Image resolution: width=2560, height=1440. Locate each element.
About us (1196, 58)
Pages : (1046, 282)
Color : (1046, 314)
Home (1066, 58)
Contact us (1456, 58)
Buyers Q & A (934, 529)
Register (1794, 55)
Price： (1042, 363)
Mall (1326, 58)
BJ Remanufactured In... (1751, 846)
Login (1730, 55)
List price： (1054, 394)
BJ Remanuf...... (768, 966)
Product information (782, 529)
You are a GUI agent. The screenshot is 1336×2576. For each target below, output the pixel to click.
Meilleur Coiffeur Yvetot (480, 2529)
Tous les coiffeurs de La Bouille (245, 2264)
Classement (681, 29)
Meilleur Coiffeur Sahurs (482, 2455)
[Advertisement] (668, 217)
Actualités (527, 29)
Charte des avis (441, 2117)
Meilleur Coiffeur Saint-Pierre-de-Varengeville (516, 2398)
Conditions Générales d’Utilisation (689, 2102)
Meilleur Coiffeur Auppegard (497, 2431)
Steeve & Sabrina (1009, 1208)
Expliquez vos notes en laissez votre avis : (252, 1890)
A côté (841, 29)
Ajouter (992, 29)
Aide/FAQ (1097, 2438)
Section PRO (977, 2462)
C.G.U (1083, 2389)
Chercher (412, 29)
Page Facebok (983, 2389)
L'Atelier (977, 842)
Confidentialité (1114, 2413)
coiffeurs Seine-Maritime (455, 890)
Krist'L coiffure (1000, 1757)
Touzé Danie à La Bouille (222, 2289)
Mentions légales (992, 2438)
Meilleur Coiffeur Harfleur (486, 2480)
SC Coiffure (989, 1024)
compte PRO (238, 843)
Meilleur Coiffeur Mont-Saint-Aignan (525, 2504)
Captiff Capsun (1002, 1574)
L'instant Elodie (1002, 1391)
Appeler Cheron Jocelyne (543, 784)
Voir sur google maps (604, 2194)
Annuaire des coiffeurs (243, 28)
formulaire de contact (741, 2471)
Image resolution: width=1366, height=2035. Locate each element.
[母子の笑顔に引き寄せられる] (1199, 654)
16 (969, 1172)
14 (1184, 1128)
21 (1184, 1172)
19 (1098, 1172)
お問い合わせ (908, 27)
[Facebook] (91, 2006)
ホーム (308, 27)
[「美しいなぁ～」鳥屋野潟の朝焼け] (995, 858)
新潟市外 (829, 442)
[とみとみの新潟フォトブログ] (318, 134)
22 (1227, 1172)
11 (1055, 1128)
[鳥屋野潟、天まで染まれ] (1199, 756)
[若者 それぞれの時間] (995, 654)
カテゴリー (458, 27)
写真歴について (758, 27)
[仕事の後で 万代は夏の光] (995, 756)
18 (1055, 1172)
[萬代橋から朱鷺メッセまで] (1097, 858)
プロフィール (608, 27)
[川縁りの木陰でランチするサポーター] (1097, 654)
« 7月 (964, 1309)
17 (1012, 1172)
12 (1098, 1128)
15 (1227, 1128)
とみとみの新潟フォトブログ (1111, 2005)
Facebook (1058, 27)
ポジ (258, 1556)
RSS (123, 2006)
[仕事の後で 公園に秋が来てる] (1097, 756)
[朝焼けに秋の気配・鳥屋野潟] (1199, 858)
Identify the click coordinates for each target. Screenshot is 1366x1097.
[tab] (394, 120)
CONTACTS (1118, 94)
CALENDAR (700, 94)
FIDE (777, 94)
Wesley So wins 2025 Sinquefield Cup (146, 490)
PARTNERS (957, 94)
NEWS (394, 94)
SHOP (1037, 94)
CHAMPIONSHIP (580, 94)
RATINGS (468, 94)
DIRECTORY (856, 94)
....
Produce an exact copy of the lines from the one containing "とみとみの新潟フォトブログ (1111, 2005)" through the final line of the data, both ends included, and only those.

とみとみの新潟フォトブログ (1111, 2005)
Facebook (1058, 27)
ポジ (258, 1556)
RSS (123, 2006)
[仕事の後で 公園に秋が来てる] (1097, 756)
[朝焼けに秋の気配・鳥屋野潟] (1199, 858)
Identify the click coordinates for each target. Screenshot is 1366x1097.
[tab] (394, 120)
CONTACTS (1118, 94)
CALENDAR (700, 94)
FIDE (777, 94)
Wesley So wins 2025 Sinquefield Cup (146, 490)
PARTNERS (957, 94)
NEWS (394, 94)
SHOP (1037, 94)
CHAMPIONSHIP (580, 94)
RATINGS (468, 94)
DIRECTORY (856, 94)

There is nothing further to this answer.